Sindicalista canadense ataca importação de aço

Apesar de ter se unido a Canadá e México nesta semana, para contestar na OMC a lei dos Estados Unidos que impõe barreiras a importações de aço suspeitas de dumping - prática de se cobrar um preço pelo produto exportado inferior ao do mercado de origem -, o Brasil terá de enfrentar um provável o aumento do protecionismo canadense contra o aço nacional. Um dos principais líderes metalúrgicos do país, Lawrence McBrearty, diretor nacional dos Metalúrgicos Unidos da América no Canadá, destacou ontem, em artigo, que o aço do Brasil, junto com o da China, Itália e África do Sul, tem inundado o mercado canadense nos últimos anos. Em 2000, o Canadá importou o equivalente a 45% de seu mercado, embora a indústria nacional tenha capacidade para suprir 80% do consumo interno, o que demonstra alto grau de capacidade ociosa. McBrearty ressaltou, no jornal Globe and Mail, de maior circulação no país, que "a luta apenas começou." Isso porque o governo canadense já elevou em até 45% a tarifa de importação de laminados a frio adquiridos fora do Nafta (EUA, México e Canadá).
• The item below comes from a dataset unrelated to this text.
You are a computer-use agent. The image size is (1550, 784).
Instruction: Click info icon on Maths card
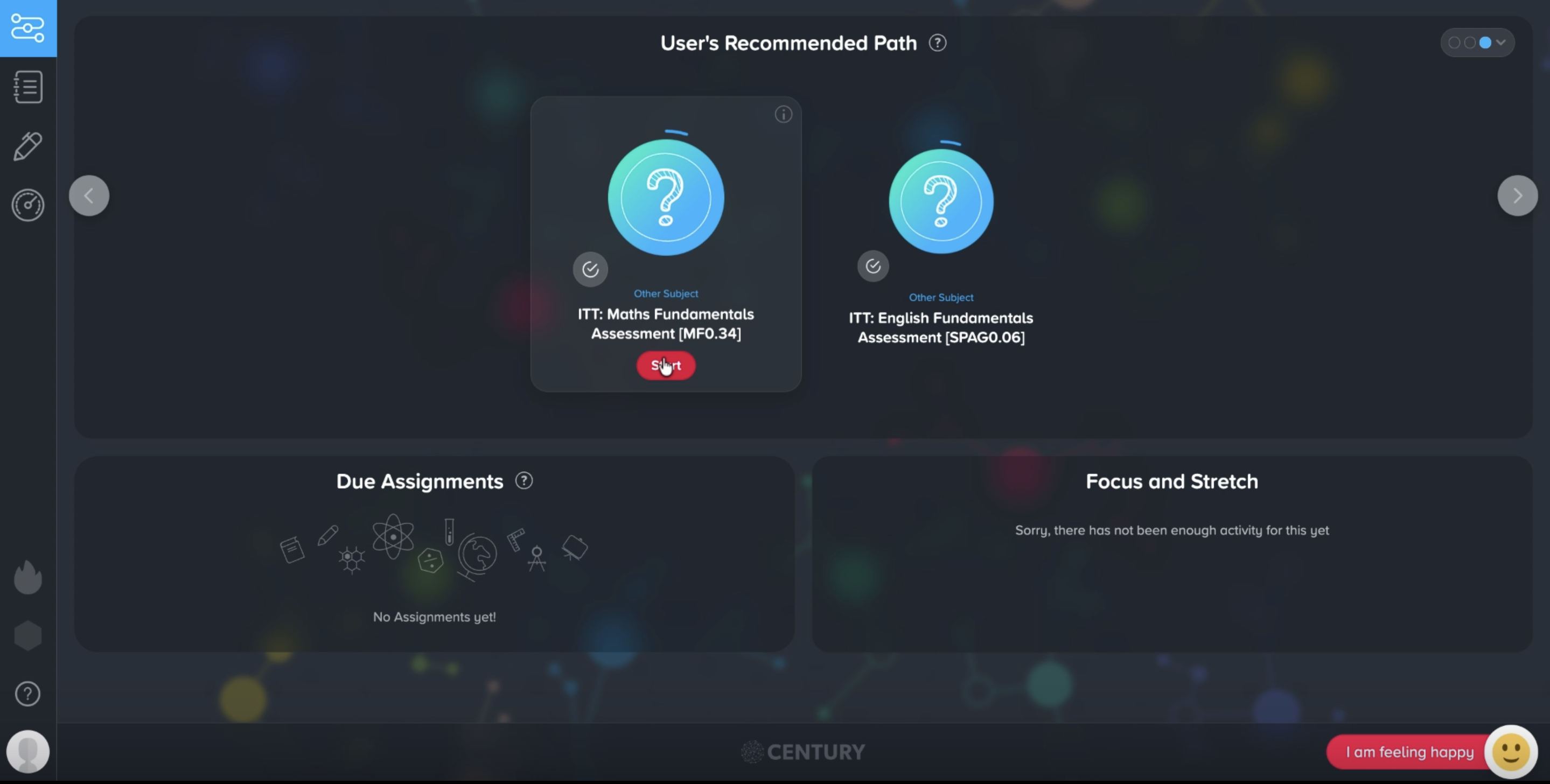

E Ottawa também pediu ao Tribunal Internacional de Comércio do Canadá, segundo o metalúrgico, que investigue se os exportadores estão praticando dumping.McBrearty defendeu com veemência que Ottawa adote medidas contra a importação de aço tão fortes e determinadas quanto as que Washington anunciou em 5 de junho - imposição de cotas, elevação de tarifas ou outras medidas restritivas ao comércio. "Se adotarmos medidas severas, também vamos aumentar nossa credibilidade junto a Washington para discutirmos ações comuns?, completou.